The idea came from Florida Rep. Dean Cannon, who wanted a redistricting tool that would open up the process for every Floridian, Kelly said. "He felt a tool was needed to facilitate the viewing of the maps and to solicit real-time public comment," he wrote. In planning such a tool, state officials wanted to test the technology early in the development process, Kelly said.

"At the same time, we became aware that the Census may not count areas where there were new subdivisions, apartments, condos and dorms," he said. "The myfloridacensus.gov website was the perfect opportunity to test the technology and to help with the effort to make sure every Floridian was counted."

The site's basic question -- did the Census count you? -- garnered more than 1,800 individual responses in eight days, Kelly said, of which 287 noted they weren't counted. But there are an estimated 98,000 Floridians in danger of being missed by the Census, Cannon told the Sunshine State News.

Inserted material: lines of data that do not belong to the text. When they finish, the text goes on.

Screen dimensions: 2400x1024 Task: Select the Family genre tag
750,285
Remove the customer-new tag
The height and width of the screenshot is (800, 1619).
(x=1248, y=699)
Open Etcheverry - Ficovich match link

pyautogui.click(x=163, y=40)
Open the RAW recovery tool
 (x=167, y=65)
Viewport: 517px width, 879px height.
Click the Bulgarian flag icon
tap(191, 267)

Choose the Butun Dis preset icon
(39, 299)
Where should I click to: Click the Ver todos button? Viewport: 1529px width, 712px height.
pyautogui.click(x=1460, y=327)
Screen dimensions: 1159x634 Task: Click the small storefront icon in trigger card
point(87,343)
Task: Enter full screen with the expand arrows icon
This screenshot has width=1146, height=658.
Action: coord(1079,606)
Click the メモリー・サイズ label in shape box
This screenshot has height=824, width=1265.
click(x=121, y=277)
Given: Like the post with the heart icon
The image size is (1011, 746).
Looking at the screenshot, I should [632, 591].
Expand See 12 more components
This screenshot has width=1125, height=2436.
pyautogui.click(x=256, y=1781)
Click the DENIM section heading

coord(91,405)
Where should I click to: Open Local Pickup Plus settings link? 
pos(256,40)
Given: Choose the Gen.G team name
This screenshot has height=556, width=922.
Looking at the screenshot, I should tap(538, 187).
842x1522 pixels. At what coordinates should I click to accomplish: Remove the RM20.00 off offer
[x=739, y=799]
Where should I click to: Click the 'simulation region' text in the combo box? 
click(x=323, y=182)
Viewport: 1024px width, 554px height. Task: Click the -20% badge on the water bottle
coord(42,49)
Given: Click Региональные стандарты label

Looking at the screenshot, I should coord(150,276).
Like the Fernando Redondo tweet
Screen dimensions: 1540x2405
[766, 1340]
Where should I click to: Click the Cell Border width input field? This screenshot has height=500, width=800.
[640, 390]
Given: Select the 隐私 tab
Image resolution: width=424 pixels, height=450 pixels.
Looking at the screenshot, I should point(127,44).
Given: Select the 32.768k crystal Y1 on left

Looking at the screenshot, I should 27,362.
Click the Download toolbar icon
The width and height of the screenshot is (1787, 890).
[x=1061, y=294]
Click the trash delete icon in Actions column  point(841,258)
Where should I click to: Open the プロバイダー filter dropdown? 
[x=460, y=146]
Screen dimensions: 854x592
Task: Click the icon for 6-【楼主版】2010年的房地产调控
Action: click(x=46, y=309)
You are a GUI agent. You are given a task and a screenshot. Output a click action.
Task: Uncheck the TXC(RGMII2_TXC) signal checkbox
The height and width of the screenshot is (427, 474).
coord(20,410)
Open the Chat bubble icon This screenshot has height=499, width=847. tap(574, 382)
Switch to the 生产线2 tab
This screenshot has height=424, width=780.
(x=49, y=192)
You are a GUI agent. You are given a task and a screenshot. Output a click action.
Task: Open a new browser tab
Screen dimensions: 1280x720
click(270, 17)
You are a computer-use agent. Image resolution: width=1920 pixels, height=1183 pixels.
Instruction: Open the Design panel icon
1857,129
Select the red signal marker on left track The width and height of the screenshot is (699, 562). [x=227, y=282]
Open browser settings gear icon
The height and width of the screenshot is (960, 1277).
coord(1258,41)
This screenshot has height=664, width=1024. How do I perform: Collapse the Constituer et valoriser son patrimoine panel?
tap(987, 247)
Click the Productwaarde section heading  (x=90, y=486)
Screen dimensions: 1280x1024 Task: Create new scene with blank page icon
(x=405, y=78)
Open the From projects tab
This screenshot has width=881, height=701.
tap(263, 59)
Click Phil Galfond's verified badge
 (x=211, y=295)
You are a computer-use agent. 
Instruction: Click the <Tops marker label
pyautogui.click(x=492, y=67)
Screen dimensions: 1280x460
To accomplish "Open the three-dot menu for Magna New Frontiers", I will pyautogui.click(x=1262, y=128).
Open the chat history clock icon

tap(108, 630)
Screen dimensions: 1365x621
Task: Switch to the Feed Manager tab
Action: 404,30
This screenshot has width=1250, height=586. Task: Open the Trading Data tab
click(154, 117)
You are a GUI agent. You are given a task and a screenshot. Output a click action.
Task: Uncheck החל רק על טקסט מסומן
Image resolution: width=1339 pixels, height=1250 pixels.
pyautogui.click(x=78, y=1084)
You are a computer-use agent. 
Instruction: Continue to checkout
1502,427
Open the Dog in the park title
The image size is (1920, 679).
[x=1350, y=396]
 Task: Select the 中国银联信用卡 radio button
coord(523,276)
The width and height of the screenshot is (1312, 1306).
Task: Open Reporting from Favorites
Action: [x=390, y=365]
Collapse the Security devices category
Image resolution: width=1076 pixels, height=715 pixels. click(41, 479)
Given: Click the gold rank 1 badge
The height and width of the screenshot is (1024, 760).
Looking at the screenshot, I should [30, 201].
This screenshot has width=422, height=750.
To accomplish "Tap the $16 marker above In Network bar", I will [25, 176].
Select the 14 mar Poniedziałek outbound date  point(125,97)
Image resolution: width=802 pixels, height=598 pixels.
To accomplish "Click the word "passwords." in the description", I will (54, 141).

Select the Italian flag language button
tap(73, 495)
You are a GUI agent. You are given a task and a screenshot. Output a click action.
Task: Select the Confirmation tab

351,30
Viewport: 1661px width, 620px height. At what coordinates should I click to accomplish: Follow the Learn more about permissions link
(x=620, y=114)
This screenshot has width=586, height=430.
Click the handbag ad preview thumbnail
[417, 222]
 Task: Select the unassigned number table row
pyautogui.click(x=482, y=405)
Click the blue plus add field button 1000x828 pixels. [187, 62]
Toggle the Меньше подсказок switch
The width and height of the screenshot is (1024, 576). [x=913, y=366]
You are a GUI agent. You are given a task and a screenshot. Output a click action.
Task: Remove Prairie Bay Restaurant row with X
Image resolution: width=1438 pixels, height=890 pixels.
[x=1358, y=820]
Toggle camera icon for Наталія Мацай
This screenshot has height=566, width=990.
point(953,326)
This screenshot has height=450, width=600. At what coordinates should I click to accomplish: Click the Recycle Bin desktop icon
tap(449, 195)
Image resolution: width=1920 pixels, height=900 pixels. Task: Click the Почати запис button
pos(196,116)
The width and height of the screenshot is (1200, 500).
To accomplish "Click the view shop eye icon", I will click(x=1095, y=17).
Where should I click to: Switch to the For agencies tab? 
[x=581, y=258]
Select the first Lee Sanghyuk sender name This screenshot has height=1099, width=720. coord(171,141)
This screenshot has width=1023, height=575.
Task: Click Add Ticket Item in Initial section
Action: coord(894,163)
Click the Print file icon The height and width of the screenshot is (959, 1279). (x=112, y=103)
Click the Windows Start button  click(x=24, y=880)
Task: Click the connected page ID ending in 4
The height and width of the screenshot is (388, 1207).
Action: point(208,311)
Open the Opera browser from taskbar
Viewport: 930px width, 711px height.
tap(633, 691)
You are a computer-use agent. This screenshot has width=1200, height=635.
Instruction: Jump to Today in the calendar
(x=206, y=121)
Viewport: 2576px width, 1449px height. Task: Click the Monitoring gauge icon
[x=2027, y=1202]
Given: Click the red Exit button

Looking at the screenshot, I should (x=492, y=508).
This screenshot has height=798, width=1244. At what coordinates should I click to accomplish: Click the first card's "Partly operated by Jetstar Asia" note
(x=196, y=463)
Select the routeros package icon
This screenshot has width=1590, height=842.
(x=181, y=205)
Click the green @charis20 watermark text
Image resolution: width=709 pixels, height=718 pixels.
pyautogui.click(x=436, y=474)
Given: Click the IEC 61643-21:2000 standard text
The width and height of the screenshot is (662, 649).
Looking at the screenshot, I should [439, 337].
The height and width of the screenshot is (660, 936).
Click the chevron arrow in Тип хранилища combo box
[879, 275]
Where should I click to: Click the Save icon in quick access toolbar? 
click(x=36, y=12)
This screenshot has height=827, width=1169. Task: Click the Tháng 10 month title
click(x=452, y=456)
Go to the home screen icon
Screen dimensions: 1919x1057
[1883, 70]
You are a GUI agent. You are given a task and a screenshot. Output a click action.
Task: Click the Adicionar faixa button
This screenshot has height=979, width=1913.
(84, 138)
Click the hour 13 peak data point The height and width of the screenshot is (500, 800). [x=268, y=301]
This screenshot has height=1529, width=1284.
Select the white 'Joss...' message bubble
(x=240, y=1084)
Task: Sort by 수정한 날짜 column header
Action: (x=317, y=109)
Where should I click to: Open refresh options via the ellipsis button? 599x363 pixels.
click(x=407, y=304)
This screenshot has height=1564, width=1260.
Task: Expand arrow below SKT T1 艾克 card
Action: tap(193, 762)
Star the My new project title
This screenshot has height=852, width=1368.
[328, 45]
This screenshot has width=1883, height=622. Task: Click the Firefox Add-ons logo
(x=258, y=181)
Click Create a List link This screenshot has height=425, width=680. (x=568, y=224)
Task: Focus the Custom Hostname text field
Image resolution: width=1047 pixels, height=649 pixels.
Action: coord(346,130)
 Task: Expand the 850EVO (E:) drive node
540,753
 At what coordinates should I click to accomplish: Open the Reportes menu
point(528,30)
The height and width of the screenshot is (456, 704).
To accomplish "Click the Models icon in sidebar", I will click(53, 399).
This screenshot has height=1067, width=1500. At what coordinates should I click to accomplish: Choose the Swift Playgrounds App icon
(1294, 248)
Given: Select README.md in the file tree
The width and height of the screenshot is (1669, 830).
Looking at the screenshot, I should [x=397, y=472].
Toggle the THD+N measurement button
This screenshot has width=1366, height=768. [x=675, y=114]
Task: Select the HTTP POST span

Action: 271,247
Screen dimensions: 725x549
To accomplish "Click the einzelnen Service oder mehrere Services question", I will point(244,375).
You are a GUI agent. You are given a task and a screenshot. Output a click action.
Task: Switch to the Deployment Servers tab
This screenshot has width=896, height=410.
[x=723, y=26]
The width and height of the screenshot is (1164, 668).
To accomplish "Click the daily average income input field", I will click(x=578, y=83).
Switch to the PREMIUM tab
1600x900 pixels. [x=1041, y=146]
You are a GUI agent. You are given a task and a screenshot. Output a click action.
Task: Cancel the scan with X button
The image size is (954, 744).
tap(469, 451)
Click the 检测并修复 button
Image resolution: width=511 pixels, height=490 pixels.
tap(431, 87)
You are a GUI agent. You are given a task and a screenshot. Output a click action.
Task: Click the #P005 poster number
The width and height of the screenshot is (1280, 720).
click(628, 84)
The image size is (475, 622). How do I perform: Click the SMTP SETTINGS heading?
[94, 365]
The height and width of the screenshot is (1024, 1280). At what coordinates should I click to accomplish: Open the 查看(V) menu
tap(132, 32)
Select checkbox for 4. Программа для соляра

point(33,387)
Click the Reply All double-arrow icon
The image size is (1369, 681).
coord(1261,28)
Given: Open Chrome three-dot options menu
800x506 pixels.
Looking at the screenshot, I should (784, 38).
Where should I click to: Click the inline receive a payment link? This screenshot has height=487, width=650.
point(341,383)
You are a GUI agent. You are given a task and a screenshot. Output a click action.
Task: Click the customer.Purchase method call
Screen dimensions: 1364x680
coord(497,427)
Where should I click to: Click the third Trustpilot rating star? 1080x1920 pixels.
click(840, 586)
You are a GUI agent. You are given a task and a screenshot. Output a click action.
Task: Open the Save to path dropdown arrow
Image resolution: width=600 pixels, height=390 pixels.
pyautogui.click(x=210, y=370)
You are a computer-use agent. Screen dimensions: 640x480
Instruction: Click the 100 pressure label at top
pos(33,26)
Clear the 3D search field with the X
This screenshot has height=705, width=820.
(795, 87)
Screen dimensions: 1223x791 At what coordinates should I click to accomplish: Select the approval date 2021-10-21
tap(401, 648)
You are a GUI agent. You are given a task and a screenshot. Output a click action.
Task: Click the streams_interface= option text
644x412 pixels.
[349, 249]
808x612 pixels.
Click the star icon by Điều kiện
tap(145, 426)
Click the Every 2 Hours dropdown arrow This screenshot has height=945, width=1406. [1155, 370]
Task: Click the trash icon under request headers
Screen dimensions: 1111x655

That said, the experience using such technologies will better prep the state to host data in the cloud and run the website on any browser. "We gain the experience of hosting 15 GB of data on the Azure cloud website," Kelly wrote. "We will work to build into our system the automatic increase and decrease of resources to handle the different user loads."

And by using Silverlight, the state has secure storage capabilities that will allow it to develop the redistricting solution and have the website run on any browser, Kelly said.

"We plan to use this secure private storage to keep the definition of the user's district plans. This way the user will be the only one with access to their plan until they choose to make their plans public," Kelly wrote.

The Bing maps program also gives the state a "rich environment of maps, aerials, geo-coding and geographic information that we do not have to develop ourselves," he wrote.

"We were able to overlay the Census information on the number of addresses the Census had per Census block with the parcel map and the Bing aerials to allow anyone to compare the Census number with the actual count of houses," Kelly wrote. "With a glance, as we receive more data, we can see the patterns of the Census effort."

While the response rates are off to a slow start, the overall goal of the site's creation is being realized.

"The most valuable result of the www.myfloridacensus.gov website was that it proved that the combination of Silverlight, Bing Maps and the Azure Cloud storage is a viable option to build a redistricting website on, that will be available to the public and meet Florida House leadership goal of making the next redistricting process the most open in Florida's history," Kelly wrote.


Karen Wilkinson

Karen is a former staff writer for Government Technology magazine.